Activity: Retype the lines below exactly, from the one that contains "You are a computer-use agent. This" through the last, and leave every picture out.

-- Material supplied follows --

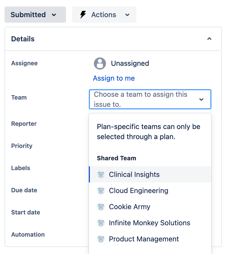This screenshot has width=226, height=254.
Task: Click the Infinite Monkey Solutions team icon
Action: coord(101,223)
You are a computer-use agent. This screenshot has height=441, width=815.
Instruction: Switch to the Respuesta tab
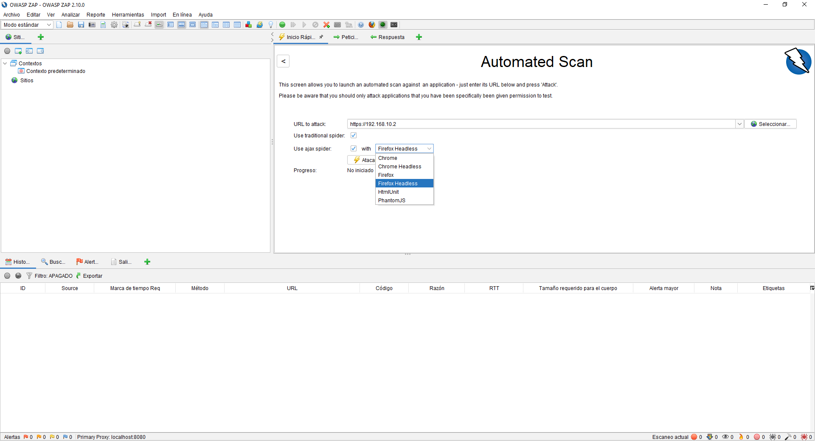point(388,37)
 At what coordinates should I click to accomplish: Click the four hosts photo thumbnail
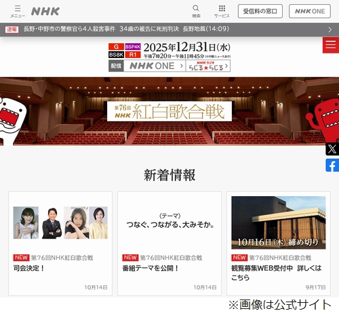(x=60, y=222)
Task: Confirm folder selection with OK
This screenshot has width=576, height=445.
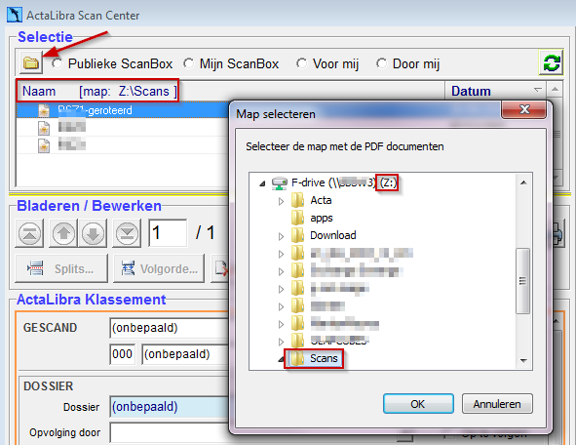Action: [x=418, y=404]
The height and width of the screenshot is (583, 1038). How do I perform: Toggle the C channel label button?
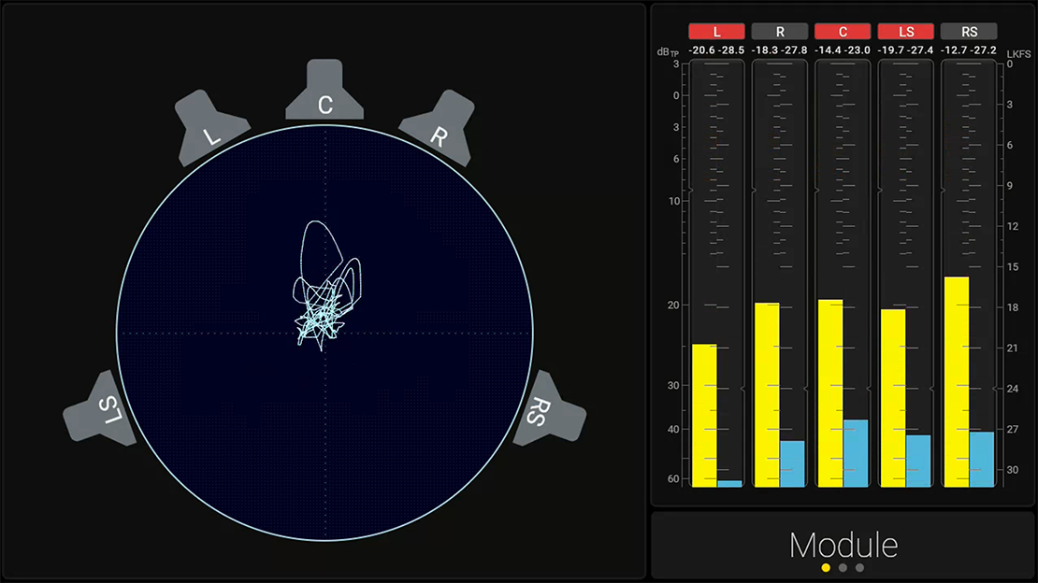(843, 31)
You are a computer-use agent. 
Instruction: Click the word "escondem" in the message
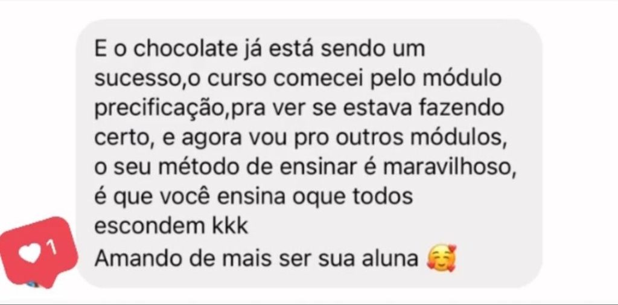coord(148,226)
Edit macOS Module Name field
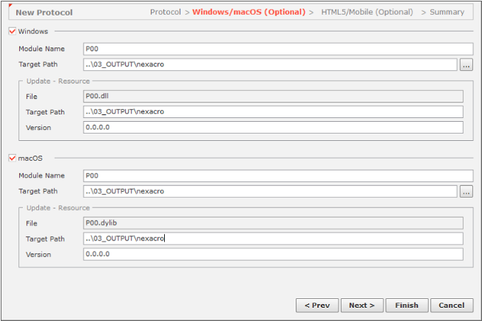This screenshot has height=321, width=482. [277, 176]
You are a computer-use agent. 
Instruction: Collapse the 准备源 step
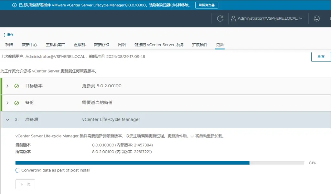point(7,120)
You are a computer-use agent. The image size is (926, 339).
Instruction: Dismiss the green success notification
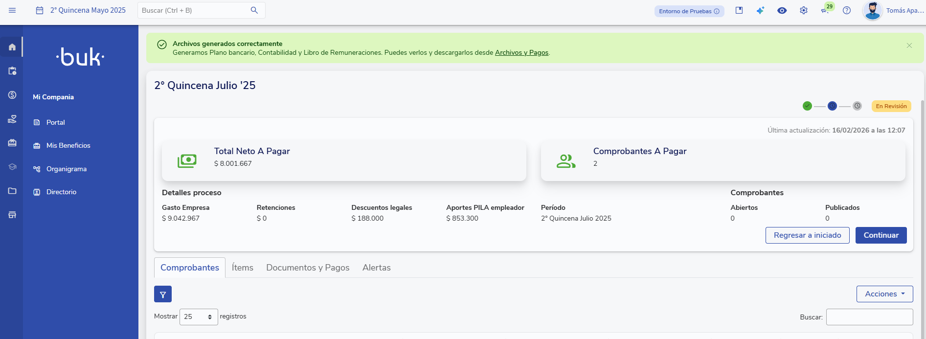click(909, 45)
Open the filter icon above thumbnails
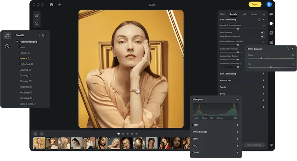 pos(35,134)
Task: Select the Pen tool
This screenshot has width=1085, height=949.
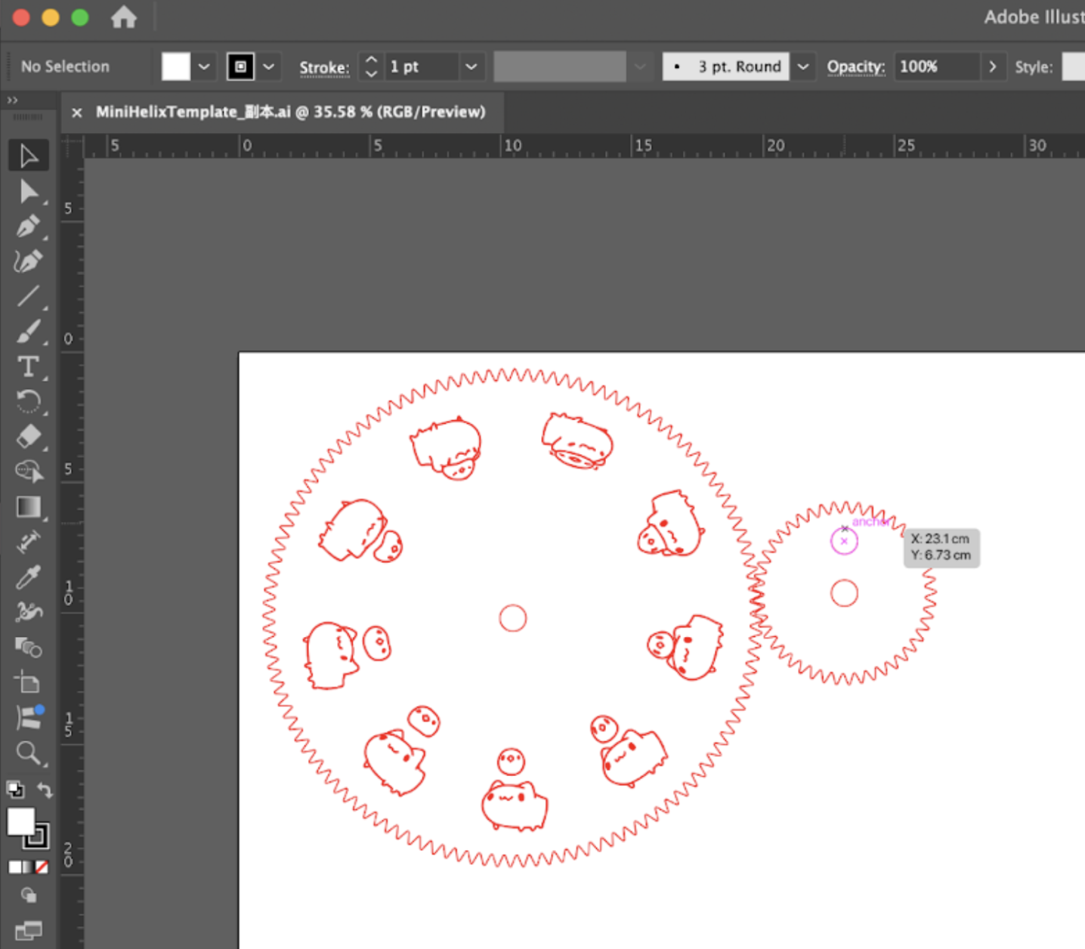Action: point(28,226)
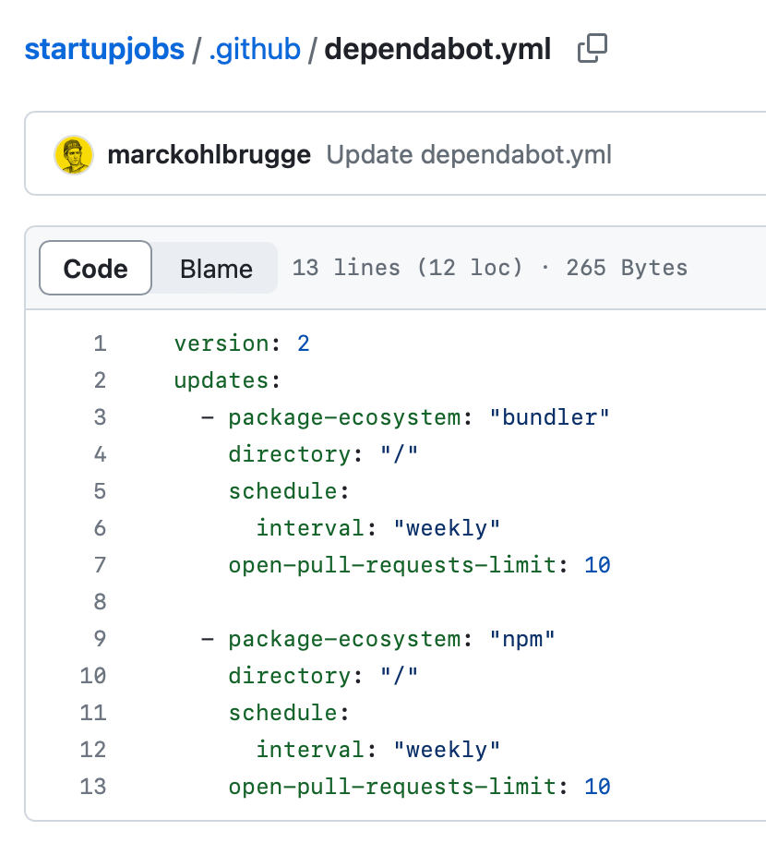Select line number 13 in gutter
766x855 pixels.
(x=93, y=787)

-- Material supplied concluded --

Solution for this problem:
You are a computer-use agent. This screenshot has height=441, width=815.
Instruction: Switch to the Respuesta tab
point(388,37)
 At what coordinates should I click to accomplish: Click the four hosts photo thumbnail
(x=60, y=222)
Task: Confirm folder selection with OK
This screenshot has width=576, height=445.
Action: [x=418, y=404]
The height and width of the screenshot is (583, 1038). How do I perform: Toggle the C channel label button?
(843, 31)
You are a computer-use agent. 
Instruction: Click the word "escondem" in the message
coord(148,226)
Edit macOS Module Name field
This screenshot has height=321, width=482. [277, 176]
You are a computer-use agent. 
Instruction: Collapse the 准备源 step
point(7,120)
You are a computer-use agent. The image size is (926, 339).
Instruction: Dismiss the green success notification
click(909, 45)
Open the filter icon above thumbnails
 pos(35,134)
Task: Select the Pen tool
This screenshot has width=1085, height=949.
Action: point(28,226)
Select line number 13 in gutter
766x855 pixels.
(x=93, y=787)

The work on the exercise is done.